» PROBLEM STATEMENT:
In the entries below, the word "computer" appears on some lines. Copy each of those lines.

*** Opening of RECORDS TO USE ***

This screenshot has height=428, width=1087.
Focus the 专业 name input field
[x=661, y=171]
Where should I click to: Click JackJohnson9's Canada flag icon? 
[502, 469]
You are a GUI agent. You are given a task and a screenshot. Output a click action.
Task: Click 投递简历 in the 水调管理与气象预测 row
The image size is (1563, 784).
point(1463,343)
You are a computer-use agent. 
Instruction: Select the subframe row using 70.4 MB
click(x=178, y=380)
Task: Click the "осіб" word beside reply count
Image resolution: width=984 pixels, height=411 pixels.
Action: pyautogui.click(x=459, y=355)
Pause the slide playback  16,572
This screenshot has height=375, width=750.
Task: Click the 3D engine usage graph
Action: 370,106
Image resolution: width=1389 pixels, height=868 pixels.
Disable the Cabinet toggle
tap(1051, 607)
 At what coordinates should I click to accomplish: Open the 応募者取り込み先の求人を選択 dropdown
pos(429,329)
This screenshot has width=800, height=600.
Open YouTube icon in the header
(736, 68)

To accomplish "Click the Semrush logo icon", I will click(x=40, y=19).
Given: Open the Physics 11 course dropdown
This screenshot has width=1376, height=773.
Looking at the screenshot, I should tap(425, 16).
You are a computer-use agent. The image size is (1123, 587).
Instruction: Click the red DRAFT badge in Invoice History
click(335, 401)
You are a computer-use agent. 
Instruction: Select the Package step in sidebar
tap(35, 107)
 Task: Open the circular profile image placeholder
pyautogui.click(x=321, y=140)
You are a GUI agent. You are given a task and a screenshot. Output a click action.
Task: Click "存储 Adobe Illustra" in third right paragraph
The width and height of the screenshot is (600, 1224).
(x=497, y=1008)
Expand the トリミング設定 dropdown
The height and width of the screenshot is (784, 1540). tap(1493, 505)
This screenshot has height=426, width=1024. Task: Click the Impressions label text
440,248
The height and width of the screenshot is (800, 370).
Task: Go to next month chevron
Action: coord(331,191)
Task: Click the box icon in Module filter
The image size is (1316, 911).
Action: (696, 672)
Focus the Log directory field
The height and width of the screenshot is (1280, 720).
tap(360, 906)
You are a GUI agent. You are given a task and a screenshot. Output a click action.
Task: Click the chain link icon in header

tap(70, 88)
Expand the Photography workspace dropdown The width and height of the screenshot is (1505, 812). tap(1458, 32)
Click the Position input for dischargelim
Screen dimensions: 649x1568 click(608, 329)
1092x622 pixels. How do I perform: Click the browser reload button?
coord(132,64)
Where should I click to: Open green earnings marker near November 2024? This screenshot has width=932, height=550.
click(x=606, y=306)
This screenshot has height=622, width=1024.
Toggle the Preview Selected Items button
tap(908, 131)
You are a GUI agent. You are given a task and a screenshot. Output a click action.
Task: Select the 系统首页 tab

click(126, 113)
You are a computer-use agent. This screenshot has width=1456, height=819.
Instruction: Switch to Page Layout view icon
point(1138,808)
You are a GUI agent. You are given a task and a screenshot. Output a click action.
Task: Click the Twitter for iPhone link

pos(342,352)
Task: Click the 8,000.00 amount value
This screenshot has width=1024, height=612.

*** Close of RECORDS TO USE ***

» WORKED SOLUTION:
You are a computer-use agent. 
You are a computer-use agent. The image size is (1123, 587).
You are a computer-use agent. 
You are a computer-use agent. This screenshot has width=1456, height=819.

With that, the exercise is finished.